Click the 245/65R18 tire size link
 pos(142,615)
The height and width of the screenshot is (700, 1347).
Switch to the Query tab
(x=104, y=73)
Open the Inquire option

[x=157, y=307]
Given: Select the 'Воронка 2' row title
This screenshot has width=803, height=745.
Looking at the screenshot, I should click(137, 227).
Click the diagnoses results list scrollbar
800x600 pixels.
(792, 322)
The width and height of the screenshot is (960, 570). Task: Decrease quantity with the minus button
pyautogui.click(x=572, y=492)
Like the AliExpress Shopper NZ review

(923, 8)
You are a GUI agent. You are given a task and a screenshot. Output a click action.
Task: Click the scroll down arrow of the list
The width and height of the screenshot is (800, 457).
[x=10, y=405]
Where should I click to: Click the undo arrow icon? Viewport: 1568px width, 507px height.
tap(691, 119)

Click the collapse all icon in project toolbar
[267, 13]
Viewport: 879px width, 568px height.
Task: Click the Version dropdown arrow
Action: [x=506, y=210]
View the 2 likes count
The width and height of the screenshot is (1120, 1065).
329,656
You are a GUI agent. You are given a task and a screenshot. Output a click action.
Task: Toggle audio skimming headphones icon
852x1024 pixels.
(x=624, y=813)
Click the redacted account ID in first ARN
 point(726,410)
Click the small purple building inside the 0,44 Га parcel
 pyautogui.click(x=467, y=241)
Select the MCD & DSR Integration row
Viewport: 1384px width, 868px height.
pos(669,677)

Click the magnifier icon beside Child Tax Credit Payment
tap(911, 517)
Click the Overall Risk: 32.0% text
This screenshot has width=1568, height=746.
++++++++++
Write out only the lines from the one containing "Where should I" through the end of the listing above, exactly as they stand.

Where should I click to: Click the undo arrow icon? Viewport: 1568px width, 507px height.
tap(691, 119)

Click the collapse all icon in project toolbar
[267, 13]
Viewport: 879px width, 568px height.
Task: Click the Version dropdown arrow
Action: [x=506, y=210]
View the 2 likes count
The width and height of the screenshot is (1120, 1065).
329,656
You are a GUI agent. You are given a task and a screenshot. Output a click action.
Task: Toggle audio skimming headphones icon
852x1024 pixels.
(x=624, y=813)
Click the redacted account ID in first ARN
 point(726,410)
Click the small purple building inside the 0,44 Га parcel
 pyautogui.click(x=467, y=241)
Select the MCD & DSR Integration row
Viewport: 1384px width, 868px height.
pos(669,677)

Click the magnifier icon beside Child Tax Credit Payment
tap(911, 517)
Click the Overall Risk: 32.0% text
This screenshot has width=1568, height=746.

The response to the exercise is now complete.